■ Requirement: Which lines of the records below contain the string "field"? Report each of them.

■ Stored data entries:
[Start of section]
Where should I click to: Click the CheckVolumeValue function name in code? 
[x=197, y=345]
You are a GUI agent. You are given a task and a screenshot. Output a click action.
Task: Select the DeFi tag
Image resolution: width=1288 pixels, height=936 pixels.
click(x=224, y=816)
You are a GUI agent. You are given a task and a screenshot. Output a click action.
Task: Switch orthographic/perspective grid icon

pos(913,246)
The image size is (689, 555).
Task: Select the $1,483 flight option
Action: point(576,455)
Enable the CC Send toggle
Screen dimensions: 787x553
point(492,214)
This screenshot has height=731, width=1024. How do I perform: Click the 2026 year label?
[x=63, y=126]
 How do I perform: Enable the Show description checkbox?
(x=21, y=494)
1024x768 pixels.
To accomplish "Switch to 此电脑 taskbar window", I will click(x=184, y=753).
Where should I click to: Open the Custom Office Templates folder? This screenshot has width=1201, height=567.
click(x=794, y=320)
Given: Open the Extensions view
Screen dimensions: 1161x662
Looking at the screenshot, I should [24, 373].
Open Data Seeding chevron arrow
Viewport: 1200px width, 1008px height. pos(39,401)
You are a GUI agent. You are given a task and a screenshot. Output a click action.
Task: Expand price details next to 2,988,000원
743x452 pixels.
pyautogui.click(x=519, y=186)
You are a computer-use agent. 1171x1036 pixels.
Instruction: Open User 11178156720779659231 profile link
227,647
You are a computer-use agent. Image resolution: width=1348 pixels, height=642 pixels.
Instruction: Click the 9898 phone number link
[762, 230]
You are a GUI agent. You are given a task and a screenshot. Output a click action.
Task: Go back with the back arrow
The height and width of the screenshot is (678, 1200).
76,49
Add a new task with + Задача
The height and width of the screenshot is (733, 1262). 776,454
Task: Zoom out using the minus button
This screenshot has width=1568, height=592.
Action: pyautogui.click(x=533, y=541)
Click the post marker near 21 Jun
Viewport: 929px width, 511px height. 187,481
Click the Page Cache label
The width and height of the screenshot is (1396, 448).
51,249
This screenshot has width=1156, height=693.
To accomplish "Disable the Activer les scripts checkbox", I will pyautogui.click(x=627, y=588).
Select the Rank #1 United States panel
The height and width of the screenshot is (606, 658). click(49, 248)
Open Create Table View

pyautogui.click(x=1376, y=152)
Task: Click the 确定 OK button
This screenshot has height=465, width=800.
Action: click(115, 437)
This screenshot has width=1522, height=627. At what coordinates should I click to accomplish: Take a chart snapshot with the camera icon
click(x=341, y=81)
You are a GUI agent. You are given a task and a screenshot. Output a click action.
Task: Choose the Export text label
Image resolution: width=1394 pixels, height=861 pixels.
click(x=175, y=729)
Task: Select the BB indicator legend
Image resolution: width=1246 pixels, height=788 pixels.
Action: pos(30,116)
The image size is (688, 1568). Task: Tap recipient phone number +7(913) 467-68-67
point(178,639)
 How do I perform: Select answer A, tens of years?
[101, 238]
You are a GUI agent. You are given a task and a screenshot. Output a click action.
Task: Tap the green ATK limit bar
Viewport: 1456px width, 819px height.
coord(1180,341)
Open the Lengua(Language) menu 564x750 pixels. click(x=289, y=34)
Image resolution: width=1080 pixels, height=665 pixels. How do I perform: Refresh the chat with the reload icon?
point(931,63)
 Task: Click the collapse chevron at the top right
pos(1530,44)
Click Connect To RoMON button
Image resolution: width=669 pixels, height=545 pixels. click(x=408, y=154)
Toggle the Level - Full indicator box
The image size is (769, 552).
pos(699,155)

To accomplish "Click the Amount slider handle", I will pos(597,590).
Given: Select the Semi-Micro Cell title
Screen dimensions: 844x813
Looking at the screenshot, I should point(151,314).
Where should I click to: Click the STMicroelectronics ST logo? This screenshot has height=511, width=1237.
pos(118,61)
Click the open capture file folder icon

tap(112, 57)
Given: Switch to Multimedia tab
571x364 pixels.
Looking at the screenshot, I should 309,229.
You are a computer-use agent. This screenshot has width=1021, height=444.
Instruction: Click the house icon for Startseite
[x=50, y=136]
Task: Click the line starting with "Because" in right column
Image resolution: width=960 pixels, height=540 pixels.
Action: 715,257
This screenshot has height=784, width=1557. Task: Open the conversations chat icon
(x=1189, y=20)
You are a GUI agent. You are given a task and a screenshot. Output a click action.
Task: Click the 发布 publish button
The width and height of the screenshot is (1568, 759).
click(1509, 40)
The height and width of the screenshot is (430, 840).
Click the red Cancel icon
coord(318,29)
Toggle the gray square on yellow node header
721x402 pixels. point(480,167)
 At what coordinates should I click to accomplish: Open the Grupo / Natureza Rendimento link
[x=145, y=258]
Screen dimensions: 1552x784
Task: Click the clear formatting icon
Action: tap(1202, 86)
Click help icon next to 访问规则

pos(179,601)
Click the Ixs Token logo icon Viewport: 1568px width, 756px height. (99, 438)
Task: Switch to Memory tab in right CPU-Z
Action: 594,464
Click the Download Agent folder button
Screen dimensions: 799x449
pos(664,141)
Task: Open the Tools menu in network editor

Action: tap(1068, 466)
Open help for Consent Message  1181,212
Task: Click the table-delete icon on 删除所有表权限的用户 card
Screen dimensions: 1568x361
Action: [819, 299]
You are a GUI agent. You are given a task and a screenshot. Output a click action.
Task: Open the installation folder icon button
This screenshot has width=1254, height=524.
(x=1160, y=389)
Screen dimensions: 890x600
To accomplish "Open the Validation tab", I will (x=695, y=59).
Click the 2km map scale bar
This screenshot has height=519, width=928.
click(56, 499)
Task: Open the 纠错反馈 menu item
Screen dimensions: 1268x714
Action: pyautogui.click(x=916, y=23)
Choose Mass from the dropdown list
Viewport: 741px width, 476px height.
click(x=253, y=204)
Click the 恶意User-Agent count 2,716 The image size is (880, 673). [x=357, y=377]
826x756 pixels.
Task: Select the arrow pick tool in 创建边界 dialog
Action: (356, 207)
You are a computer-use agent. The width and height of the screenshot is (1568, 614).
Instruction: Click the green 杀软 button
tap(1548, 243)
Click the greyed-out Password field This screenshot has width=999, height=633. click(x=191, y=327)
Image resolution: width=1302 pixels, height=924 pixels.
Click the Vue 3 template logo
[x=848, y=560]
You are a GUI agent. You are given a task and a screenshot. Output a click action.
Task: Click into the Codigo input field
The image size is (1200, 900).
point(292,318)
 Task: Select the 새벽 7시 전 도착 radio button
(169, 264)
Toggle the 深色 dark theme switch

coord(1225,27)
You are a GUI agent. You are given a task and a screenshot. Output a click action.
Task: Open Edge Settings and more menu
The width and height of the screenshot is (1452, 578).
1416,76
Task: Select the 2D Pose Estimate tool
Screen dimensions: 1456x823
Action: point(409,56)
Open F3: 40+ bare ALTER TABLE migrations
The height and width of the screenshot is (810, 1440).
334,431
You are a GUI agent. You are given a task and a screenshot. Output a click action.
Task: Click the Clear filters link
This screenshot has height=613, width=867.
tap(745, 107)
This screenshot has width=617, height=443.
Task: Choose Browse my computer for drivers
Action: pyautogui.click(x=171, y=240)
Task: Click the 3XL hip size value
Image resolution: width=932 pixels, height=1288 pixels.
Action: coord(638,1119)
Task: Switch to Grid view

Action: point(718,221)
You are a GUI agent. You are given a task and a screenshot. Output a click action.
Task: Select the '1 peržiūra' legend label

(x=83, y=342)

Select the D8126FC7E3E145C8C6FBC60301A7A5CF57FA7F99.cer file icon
[End of section]
■ Exercise response:
Click the greyed-out Password field This screenshot has width=999, height=633. click(x=191, y=327)
Task: Click into the Codigo input field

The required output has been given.